Reply only with how many lines of the listing below hold the word "dimensions".

=== TASK MATERIAL ===
--------------------------------------------------

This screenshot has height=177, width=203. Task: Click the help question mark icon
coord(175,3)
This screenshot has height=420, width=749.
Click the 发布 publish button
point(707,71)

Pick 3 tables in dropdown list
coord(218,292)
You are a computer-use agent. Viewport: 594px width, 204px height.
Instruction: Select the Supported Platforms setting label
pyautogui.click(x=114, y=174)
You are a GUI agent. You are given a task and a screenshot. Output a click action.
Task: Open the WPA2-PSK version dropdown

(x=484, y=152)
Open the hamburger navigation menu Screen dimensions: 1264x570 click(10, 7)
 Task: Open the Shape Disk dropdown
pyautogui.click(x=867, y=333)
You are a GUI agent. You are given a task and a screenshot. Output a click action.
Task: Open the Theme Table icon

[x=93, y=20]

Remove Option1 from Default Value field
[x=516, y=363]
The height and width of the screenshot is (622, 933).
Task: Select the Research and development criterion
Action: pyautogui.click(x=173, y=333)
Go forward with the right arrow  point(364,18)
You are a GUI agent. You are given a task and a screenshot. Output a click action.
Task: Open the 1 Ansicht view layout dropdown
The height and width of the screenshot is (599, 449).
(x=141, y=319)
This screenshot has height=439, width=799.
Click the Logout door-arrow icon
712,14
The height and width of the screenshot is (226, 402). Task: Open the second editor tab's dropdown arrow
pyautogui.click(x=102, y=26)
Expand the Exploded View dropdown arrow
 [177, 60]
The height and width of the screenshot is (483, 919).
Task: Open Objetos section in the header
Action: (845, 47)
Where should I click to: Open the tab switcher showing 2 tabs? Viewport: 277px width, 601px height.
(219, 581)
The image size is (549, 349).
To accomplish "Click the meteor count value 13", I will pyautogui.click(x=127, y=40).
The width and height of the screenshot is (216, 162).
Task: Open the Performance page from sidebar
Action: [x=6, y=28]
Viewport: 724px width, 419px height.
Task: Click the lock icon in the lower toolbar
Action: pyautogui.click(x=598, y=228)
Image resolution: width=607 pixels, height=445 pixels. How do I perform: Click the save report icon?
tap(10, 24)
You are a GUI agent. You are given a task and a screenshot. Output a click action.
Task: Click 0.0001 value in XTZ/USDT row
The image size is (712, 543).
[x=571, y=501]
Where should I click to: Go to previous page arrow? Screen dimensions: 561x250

--------------------------------------------------

=== SOLUTION TO THE PROBLEM ===
2